▸ EXERCISE PROMPT
Among the entries below, which lines include the string "computer"? Show each one.

▸ MATERIAL FOR THIS EXERCISE
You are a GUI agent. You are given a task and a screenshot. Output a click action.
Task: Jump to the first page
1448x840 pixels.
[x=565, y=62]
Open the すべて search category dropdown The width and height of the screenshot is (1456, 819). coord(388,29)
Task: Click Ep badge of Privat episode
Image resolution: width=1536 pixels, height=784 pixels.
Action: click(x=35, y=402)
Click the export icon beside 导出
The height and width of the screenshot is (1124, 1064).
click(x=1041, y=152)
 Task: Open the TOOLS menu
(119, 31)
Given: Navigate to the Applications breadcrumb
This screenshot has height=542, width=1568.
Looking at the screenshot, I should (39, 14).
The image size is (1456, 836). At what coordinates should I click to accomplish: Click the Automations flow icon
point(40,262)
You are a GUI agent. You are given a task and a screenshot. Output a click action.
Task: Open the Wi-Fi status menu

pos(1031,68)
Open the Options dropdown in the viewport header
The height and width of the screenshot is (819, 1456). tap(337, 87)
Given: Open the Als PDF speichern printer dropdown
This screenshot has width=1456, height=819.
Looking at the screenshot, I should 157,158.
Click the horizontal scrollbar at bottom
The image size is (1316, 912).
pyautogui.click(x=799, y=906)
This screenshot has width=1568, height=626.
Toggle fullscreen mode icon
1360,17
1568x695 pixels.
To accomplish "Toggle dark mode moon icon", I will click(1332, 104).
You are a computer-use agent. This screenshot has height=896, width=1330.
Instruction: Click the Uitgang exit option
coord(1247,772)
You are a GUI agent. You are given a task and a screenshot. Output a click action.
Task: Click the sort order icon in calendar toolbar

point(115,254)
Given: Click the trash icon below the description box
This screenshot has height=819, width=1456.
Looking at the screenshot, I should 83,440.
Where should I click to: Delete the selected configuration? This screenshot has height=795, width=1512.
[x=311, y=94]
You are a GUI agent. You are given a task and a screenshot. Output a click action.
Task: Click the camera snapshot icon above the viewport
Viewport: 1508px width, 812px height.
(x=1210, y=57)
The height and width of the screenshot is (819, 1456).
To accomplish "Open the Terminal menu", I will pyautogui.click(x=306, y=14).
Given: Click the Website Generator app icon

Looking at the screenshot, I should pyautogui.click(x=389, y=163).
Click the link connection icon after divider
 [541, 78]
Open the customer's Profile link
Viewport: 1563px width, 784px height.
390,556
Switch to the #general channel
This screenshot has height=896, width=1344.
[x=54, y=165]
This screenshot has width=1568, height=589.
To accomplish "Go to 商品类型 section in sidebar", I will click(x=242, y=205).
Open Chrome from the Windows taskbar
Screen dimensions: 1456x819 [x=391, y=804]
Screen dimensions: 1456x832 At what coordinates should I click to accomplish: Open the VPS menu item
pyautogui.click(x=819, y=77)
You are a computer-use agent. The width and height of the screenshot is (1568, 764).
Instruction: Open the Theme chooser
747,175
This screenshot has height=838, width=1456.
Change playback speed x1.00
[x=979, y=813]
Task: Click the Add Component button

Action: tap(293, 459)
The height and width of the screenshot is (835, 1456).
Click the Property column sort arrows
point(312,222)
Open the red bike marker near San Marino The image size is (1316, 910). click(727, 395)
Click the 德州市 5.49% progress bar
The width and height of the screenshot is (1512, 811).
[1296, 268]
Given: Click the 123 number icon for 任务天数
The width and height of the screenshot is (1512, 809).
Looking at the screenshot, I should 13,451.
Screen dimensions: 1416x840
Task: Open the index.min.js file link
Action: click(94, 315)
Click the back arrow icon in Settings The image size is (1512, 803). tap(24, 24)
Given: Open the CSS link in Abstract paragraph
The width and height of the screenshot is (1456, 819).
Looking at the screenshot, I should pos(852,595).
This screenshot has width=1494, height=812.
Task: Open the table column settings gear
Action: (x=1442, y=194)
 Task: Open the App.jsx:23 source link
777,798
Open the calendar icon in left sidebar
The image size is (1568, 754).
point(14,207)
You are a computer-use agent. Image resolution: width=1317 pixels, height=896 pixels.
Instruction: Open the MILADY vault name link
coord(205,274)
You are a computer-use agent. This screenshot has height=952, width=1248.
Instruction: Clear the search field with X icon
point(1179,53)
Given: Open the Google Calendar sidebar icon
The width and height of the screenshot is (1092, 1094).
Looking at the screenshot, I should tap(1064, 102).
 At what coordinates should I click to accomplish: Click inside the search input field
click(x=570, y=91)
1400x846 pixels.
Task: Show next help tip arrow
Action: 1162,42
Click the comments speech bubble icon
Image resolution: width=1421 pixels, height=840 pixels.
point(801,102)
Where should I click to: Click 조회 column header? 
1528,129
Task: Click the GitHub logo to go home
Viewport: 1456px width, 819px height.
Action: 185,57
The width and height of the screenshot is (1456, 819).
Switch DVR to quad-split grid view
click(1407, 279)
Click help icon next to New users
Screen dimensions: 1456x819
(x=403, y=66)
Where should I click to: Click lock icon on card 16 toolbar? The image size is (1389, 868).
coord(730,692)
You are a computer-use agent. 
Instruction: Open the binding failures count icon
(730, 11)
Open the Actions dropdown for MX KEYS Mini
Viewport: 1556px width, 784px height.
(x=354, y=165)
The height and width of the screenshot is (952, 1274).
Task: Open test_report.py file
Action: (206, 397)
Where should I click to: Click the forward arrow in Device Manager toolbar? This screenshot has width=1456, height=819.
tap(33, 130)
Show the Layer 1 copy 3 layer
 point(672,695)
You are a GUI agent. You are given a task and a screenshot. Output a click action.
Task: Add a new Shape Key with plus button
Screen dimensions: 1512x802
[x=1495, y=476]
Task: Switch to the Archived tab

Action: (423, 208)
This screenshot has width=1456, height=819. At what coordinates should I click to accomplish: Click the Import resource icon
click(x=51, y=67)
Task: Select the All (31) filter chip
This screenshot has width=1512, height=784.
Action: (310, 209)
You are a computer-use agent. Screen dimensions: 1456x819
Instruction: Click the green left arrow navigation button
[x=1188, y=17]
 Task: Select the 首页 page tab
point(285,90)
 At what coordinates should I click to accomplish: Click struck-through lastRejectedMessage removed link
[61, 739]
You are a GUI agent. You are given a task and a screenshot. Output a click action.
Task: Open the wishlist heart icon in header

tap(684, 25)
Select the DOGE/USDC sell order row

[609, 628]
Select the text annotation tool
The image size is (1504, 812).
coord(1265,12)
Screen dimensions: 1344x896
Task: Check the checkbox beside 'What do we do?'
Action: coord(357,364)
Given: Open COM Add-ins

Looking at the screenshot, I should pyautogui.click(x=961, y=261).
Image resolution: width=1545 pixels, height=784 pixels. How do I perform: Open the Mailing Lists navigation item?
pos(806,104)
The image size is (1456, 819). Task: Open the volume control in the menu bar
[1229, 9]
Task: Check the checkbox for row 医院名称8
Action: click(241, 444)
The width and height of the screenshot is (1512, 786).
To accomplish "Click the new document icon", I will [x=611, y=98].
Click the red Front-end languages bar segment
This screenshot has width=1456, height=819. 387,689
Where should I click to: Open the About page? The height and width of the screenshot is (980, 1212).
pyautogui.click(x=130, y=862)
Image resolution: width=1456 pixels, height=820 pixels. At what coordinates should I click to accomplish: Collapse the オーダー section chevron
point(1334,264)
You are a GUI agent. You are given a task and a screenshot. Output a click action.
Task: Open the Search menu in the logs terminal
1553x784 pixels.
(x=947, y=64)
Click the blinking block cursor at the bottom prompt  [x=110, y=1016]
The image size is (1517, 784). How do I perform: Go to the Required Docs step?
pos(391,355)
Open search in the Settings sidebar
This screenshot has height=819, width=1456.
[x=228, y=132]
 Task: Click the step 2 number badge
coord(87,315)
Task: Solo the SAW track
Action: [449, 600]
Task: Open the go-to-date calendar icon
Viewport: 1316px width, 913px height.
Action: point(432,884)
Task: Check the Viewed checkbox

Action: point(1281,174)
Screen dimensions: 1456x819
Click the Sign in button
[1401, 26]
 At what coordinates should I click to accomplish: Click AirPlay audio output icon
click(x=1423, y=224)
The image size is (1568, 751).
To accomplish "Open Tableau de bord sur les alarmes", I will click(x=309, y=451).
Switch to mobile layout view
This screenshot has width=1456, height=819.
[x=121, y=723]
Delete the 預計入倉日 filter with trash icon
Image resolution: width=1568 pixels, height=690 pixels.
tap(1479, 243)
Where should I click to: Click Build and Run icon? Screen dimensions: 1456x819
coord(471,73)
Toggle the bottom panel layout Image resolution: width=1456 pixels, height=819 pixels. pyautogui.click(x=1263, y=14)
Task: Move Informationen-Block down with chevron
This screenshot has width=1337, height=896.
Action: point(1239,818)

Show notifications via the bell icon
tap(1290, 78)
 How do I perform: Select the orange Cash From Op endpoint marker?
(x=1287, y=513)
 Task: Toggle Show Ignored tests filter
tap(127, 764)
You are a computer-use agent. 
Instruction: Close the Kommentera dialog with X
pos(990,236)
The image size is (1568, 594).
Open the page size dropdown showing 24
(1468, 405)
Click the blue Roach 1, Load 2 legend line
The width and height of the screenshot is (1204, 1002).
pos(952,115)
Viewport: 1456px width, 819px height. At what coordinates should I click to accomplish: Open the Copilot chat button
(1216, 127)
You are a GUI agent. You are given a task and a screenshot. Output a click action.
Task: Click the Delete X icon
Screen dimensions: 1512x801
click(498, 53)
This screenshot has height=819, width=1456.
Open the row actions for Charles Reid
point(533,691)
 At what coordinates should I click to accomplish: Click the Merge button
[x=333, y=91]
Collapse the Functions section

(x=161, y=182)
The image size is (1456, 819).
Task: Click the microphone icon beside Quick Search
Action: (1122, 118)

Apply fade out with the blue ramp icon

▸ TASK RESPONSE
You are a computer-use agent. This screenshot has height=896, width=1330.
You are a computer-use agent. The width and height of the screenshot is (1568, 764).
You are a computer-use agent. Image resolution: width=1317 pixels, height=896 pixels.
You are a computer-use agent. This screenshot has height=952, width=1248.
You are a computer-use agent. 
You are a computer-use agent. Screen dimensions: 1456x819
You are a computer-use agent. 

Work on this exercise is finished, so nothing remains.